On the other hand, irregular intermittent demand refers to unpredictable demand patterns, with no known intervals between demand periods. This type of intermittent demand is random and unpredictable, such as a product that is ordered only a few times a year and in varying quantities. Forecasting irregular intermittent demand is challenging because there is no predictable pattern to the demand. Traditional forecasting methods may not work effectively in these situations and alternative forecasting methods, such as bootstrapping or simulation, may be required.
In summary, regular intermittent demand has a predictable pattern whereas irregular intermittent demand does not. Forecasting regular intermittent demand is easier than forecasting irregular intermittent demand due to the predictability of the demand pattern.

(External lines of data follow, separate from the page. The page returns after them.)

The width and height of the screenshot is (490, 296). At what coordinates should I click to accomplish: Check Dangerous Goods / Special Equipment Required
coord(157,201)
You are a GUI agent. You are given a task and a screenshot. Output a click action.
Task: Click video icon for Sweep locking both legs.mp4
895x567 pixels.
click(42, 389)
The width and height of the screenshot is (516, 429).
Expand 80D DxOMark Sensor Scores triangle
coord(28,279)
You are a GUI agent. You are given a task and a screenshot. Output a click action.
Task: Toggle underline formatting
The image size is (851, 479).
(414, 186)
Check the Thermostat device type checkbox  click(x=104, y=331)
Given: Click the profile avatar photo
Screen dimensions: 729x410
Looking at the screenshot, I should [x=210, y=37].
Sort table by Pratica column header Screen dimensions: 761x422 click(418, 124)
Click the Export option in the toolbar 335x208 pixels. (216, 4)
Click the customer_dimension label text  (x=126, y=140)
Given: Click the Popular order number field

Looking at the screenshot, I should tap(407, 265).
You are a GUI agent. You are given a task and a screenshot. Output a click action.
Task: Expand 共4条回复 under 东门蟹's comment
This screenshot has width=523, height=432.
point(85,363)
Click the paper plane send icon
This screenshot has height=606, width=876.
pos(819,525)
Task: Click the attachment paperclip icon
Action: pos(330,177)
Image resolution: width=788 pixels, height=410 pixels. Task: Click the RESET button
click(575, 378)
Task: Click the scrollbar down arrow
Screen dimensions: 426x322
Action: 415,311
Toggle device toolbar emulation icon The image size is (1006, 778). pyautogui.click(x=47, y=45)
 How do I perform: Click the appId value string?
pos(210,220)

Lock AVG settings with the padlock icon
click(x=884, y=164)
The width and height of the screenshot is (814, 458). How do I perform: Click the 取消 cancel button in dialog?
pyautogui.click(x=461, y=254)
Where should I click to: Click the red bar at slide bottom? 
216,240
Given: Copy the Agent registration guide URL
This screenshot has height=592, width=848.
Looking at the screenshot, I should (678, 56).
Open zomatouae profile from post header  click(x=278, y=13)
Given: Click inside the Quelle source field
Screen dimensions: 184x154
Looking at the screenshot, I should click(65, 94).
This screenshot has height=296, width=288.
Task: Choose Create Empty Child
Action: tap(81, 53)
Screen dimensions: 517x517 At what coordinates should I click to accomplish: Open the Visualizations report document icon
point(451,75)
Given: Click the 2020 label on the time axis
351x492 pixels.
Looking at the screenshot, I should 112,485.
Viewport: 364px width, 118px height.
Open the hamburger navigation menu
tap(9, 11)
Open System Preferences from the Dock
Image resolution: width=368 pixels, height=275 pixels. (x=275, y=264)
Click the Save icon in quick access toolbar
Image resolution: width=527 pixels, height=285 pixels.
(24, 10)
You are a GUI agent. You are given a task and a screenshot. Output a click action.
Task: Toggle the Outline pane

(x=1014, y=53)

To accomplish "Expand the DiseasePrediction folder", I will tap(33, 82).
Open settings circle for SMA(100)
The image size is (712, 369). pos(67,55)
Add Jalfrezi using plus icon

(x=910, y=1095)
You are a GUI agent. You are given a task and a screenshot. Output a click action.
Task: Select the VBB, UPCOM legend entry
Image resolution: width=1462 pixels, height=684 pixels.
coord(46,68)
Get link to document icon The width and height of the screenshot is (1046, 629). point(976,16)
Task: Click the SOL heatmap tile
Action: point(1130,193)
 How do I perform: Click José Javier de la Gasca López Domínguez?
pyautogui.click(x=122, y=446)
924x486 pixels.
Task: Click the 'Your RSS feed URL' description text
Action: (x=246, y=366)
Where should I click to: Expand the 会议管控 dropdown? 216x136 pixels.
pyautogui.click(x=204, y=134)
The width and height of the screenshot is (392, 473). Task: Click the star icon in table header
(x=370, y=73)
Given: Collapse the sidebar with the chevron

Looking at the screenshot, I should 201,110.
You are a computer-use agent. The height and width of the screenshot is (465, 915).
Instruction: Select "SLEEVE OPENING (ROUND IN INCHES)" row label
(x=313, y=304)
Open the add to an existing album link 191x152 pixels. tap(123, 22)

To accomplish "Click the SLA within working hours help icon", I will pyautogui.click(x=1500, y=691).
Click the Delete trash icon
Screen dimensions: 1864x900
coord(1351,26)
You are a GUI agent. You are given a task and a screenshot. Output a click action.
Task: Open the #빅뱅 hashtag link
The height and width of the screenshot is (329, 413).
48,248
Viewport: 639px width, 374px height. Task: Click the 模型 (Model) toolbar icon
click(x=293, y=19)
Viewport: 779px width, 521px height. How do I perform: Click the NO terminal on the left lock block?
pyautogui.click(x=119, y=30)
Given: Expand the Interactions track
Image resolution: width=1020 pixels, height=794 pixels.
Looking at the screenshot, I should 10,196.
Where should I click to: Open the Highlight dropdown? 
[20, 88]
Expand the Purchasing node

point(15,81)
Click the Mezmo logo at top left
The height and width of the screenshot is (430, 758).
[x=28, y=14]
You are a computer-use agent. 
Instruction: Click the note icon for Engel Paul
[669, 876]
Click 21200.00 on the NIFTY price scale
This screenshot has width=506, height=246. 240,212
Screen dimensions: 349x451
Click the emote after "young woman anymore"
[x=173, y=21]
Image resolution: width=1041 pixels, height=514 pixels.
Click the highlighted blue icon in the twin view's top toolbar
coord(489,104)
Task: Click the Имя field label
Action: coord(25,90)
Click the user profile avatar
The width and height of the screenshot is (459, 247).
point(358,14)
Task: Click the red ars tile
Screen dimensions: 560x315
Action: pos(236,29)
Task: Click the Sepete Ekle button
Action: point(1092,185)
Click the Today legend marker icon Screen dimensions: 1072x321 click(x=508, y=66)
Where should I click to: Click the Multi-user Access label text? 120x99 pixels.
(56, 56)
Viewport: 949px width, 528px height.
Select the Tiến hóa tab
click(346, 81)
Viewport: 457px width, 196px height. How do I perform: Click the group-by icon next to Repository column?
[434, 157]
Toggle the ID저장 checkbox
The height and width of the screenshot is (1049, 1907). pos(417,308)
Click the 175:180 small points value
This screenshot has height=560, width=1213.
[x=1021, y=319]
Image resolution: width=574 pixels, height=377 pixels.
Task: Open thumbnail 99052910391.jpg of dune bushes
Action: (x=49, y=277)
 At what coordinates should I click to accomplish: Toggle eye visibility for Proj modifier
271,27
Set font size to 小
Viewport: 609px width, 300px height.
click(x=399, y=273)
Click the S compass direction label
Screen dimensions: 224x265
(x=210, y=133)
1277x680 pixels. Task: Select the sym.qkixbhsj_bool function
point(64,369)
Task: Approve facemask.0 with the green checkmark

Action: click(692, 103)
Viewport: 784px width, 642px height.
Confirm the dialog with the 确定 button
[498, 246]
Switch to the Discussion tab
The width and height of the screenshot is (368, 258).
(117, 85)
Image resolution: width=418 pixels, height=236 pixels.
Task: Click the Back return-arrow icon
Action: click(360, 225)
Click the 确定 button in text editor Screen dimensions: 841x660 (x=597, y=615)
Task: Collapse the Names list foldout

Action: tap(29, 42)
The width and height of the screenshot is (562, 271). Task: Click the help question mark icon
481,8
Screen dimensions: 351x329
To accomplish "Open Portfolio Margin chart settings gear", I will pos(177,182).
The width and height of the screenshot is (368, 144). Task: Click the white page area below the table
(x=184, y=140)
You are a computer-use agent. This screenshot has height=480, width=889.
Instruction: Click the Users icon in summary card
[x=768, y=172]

This document demonstrates how the Python library skforecast can be used to forecast regular intermittent demand scenarios. By using this library, the machine learning model can focus on learning to predict demand during periods of interest, while avoiding the influence of periods when there is no demand.
# Data processing
# ==============================================================================
import numpy as np
import pandas as pd
# Plots
# ==============================================================================
import plotly.graph_objects as go
import plotly.express as px
import plotly.io as pio
import plotly.offline as poff
pio.templates.default = "seaborn"
poff.init_notebook_mode(connected=True)
# Modeling
# ==============================================================================
import skforecast
import sklearn
from lightgbm import LGBMRegressor
from sklearn.metrics import mean_absolute_error
from skforecast.recursive import ForecasterRecursive
from skforecast.model_selection import TimeSeriesFold
from skforecast.model_selection import grid_search_forecaster
from skforecast.model_selection import backtesting_forecaster
# Warnings configuration
# ==============================================================================
import warnings
warnings.filterwarnings('once')
color = '\033[1m\033[38;5;208m'
print(f"{color}Version skforecast: {skforecast.__version__}")
print(f"{color}Version scikit-learn: {sklearn.__version__}")
print(f"{color}Version pandas: {pd.__version__}")
print(f"{color}Version numpy: {np.__version__}")
The data used in this example represents the number of users who visited a store during its opening hours from Monday to Friday, between 7:00 and 20:00. Therefore, any predictions outside this period are not useful and can either be ignored or set to 0.
# Downloading data
# ======================================================================================
url = ('https://raw.githubusercontent.com/JoaquinAmatRodrigo/Estadistica-machine'
'-learning-python/master/data/intermittent_demand.csv')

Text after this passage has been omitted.